Uber sent an email to California users this week about the new benefits for drivers. It included one sentence about the new fee: “You’ll see a new California Driver Benefits Fee added to each ride of delivery to help make these benefits and protections possible.”
Driver groups like Gig Workers Rising who were part of the “No on Prop. 22” campaign called this “corporate bait and switch.” For drivers, the group is not satisfied with the “meager” benefits Prop. 22 provides. It launched the Workers First app Monday so drivers could track their Prop. 22 benefits and any issues that come up.

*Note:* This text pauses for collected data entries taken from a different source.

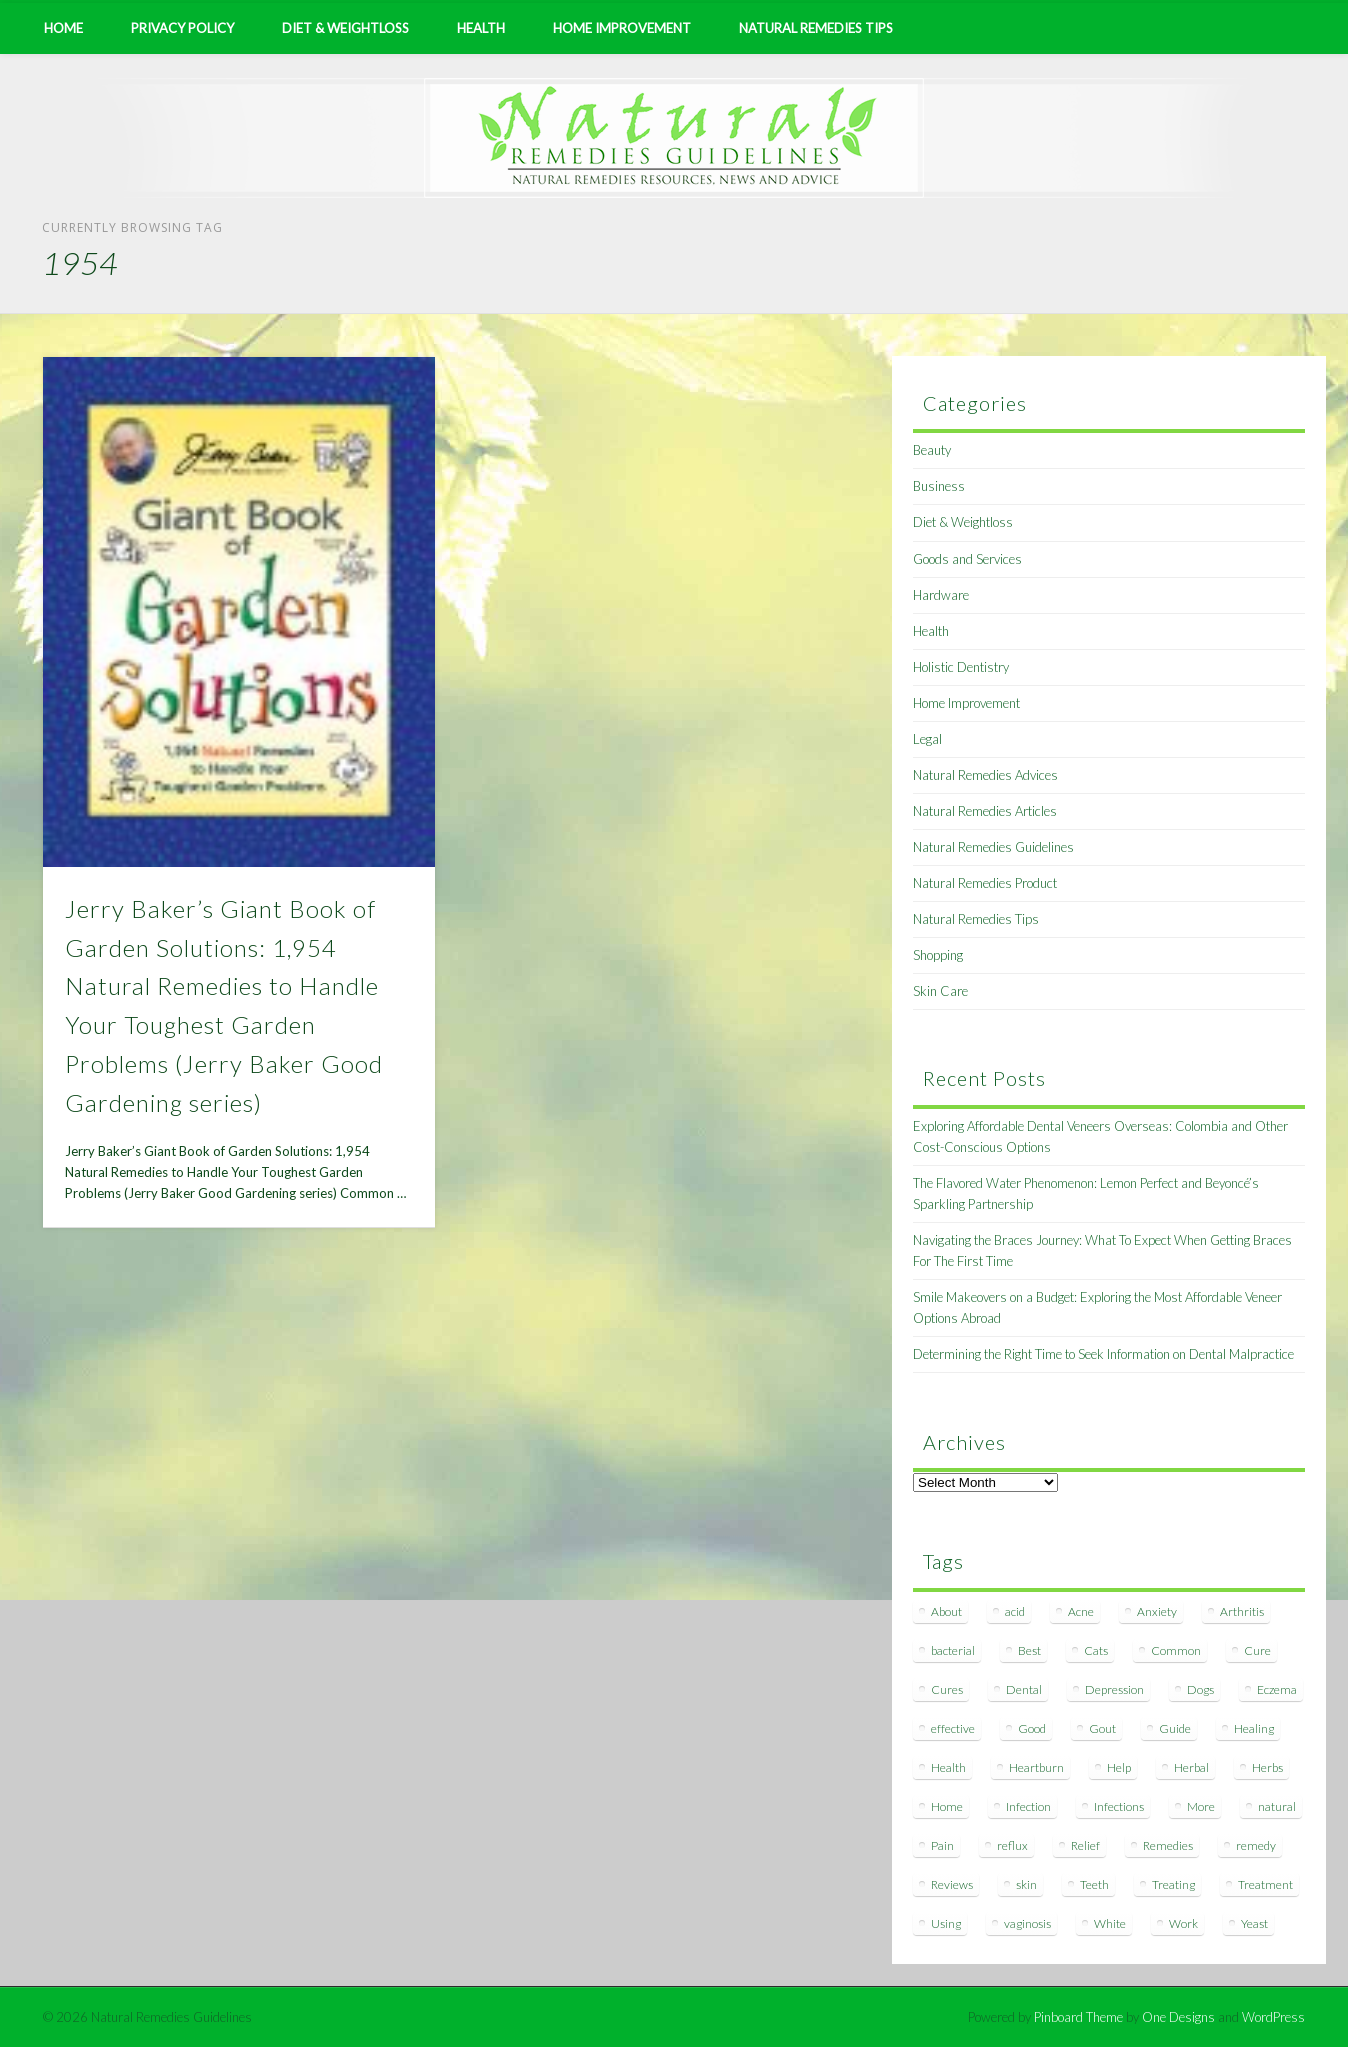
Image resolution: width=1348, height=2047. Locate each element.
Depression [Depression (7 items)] (1114, 1689)
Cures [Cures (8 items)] (947, 1689)
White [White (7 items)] (1110, 1923)
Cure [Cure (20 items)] (1257, 1650)
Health (481, 28)
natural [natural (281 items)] (1277, 1806)
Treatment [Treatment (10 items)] (1265, 1884)
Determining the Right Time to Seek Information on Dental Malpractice (1103, 1354)
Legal (927, 739)
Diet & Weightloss (345, 28)
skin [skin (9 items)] (1026, 1884)
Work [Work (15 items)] (1183, 1923)
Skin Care (940, 991)
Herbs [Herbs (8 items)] (1267, 1767)
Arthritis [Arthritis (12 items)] (1242, 1611)
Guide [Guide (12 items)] (1175, 1728)
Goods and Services (967, 559)
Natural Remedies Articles (985, 811)
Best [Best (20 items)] (1029, 1650)
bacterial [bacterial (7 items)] (953, 1650)
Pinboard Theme (1078, 2017)
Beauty (932, 450)
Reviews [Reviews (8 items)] (952, 1884)
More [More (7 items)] (1201, 1806)
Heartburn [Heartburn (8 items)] (1036, 1767)
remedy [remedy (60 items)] (1256, 1845)
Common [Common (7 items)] (1176, 1650)
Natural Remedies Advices (985, 775)
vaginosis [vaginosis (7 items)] (1027, 1923)
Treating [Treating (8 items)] (1173, 1884)
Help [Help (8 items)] (1119, 1767)
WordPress (1273, 2017)
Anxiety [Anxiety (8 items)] (1157, 1611)
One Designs (1178, 2017)
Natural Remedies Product (985, 883)
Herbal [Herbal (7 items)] (1191, 1767)
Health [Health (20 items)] (948, 1767)
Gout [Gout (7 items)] (1102, 1728)
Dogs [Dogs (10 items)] (1200, 1689)
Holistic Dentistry (961, 667)
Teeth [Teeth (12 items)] (1094, 1884)
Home (63, 28)
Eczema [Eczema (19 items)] (1277, 1689)
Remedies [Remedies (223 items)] (1168, 1845)
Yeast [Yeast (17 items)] (1254, 1923)
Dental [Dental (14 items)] (1024, 1689)
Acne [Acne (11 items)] (1081, 1611)
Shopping (938, 955)
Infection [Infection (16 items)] (1028, 1806)
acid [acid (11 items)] (1015, 1611)
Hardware (941, 595)
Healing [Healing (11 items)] (1254, 1728)
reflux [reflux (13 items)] (1012, 1845)
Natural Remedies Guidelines (993, 847)
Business (939, 486)
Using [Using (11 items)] (946, 1923)
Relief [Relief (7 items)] (1085, 1845)
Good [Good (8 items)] (1032, 1728)
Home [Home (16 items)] (947, 1806)
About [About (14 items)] (946, 1611)
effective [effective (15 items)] (953, 1728)
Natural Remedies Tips (816, 28)
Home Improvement (622, 28)
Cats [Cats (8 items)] (1096, 1650)
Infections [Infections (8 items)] (1119, 1806)
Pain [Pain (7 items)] (942, 1845)
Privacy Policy (182, 28)
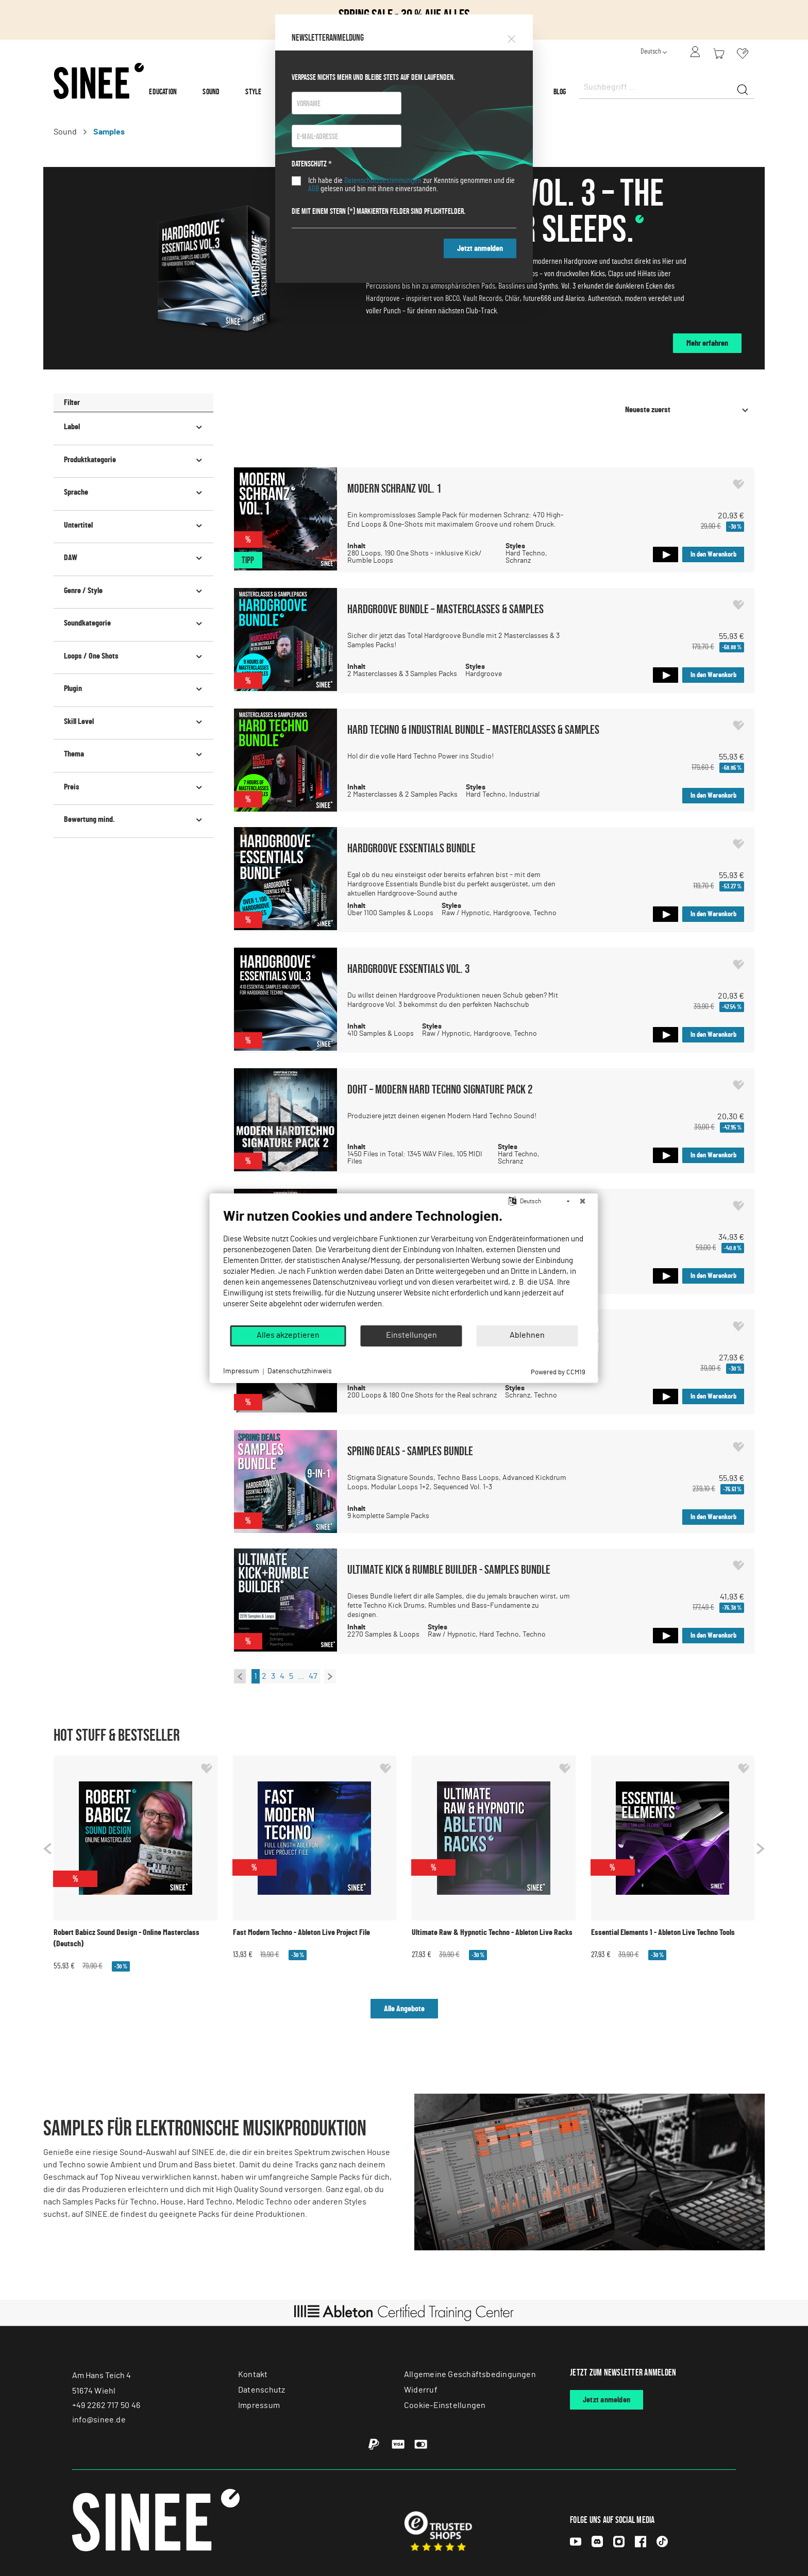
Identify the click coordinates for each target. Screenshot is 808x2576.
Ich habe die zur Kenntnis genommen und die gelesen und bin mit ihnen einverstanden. (411, 184)
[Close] (511, 37)
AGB (313, 188)
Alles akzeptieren (288, 1335)
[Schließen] (583, 1201)
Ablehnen (527, 1335)
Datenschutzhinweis (299, 1371)
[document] (404, 1265)
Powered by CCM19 (558, 1372)
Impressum (241, 1371)
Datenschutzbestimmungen (383, 180)
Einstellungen (411, 1335)
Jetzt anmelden (480, 248)
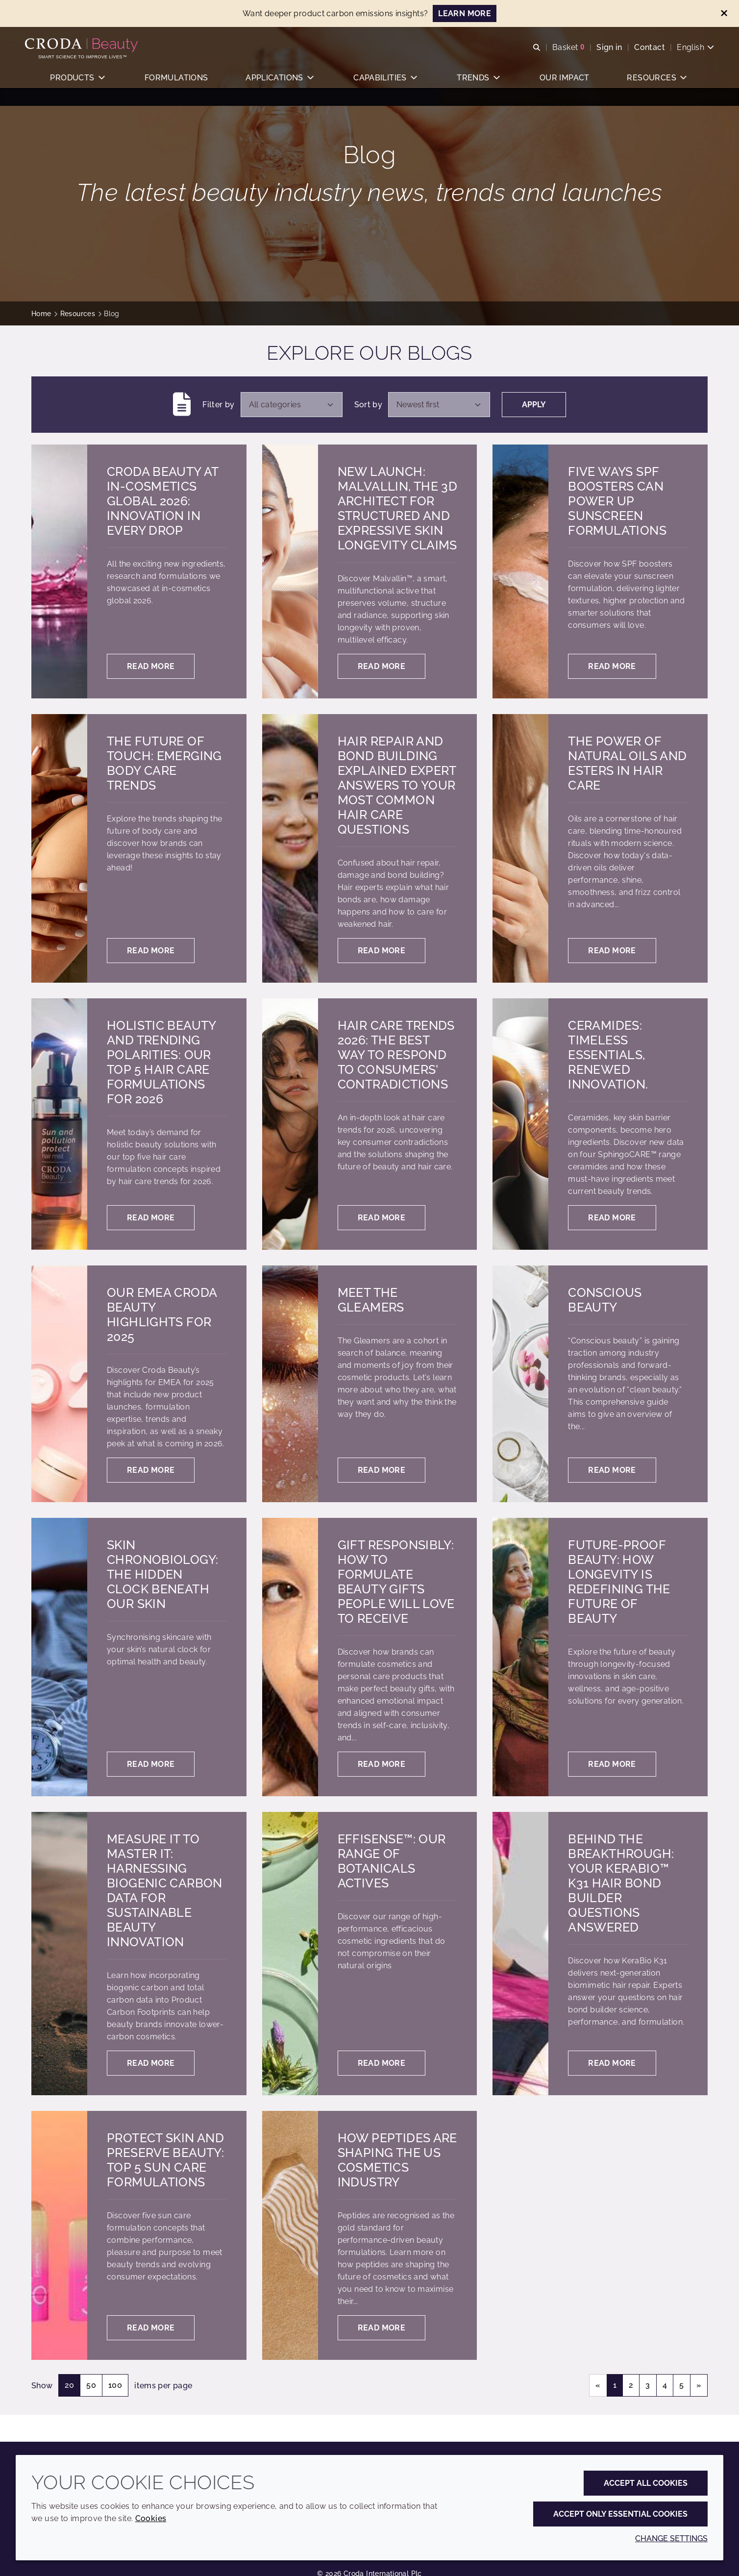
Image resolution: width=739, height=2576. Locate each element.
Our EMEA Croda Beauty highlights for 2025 (162, 1314)
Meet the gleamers (371, 1299)
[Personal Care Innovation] (89, 48)
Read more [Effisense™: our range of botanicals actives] (381, 2063)
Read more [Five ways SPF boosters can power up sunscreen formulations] (612, 666)
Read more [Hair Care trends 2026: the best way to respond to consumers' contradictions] (381, 1217)
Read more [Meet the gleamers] (381, 1470)
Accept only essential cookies (620, 2514)
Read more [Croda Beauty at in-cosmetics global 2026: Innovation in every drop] (150, 666)
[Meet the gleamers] (290, 1383)
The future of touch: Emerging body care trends (164, 763)
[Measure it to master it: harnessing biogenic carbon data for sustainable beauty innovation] (59, 1953)
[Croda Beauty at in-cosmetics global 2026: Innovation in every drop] (59, 571)
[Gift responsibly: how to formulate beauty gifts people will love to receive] (290, 1657)
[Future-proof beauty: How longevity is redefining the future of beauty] (520, 1657)
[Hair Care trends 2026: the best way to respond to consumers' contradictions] (290, 1124)
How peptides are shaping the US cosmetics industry (397, 2159)
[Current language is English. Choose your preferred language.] (689, 50)
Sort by (368, 404)
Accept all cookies (646, 2483)
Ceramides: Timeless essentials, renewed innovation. (608, 1054)
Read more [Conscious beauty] (612, 1470)
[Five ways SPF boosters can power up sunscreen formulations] (520, 571)
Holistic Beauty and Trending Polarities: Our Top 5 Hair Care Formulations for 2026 (161, 1062)
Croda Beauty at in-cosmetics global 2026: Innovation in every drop (163, 501)
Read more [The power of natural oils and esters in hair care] (612, 950)
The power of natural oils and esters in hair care (627, 763)
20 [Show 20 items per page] (69, 2385)
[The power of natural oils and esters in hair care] (520, 848)
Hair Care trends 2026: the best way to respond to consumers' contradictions (396, 1054)
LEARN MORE (464, 13)
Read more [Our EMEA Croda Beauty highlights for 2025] (150, 1470)
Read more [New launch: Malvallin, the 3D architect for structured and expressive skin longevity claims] (381, 666)
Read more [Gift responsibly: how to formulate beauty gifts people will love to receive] (381, 1764)
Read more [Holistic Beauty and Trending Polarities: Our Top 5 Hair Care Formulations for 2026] (150, 1217)
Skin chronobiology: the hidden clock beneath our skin (162, 1574)
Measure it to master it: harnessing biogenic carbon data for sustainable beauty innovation (164, 1890)
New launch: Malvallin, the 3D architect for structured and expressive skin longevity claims (397, 508)
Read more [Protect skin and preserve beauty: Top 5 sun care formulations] (150, 2327)
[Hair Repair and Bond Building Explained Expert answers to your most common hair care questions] (290, 848)
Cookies (151, 2518)
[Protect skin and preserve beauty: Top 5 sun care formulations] (59, 2235)
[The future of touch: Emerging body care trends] (59, 848)
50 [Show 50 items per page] (91, 2385)
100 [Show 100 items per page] (115, 2385)
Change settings (671, 2538)
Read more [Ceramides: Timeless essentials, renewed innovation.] (612, 1217)
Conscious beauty (604, 1299)
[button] (77, 86)
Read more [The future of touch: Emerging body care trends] (150, 950)
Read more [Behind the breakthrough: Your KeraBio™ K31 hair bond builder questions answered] (612, 2063)
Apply (534, 404)
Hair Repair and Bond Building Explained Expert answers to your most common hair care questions (397, 785)
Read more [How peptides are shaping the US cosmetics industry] (381, 2327)
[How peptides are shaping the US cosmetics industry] (290, 2235)
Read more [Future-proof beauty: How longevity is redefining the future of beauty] (612, 1764)
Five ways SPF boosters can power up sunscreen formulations (617, 501)
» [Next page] (698, 2385)
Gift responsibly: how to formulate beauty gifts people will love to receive (396, 1581)
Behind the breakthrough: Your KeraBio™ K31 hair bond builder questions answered (621, 1883)
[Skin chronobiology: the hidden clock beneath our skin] (59, 1657)
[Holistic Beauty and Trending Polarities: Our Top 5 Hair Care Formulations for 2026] (59, 1124)
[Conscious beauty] (520, 1383)
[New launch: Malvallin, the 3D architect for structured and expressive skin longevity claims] (290, 571)
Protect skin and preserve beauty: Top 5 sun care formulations (165, 2159)
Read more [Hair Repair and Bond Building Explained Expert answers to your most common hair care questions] (381, 950)
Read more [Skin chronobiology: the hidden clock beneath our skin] (150, 1764)
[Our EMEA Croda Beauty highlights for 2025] (59, 1383)
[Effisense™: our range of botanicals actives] (290, 1953)
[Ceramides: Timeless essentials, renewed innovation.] (520, 1124)
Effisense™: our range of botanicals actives (392, 1861)
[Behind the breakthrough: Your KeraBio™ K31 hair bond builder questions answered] (520, 1953)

In an email statement, the group noted, “Uber and other app corporations said time and again during their Prop. 22 campaign that if the measure failed to go through, riders could expect higher rates. Now that Prop. 22 has passed, Uber is announcing that riders will have to shoulder increased costs after all so that the company can continue to skirt its responsibilities to workers.”
A Lyft spokesperson said there wouldn’t be any price changes for its riders. Driver benefits for Lyft roll out Wednesday, the date Prop. 22 officially becomes legal.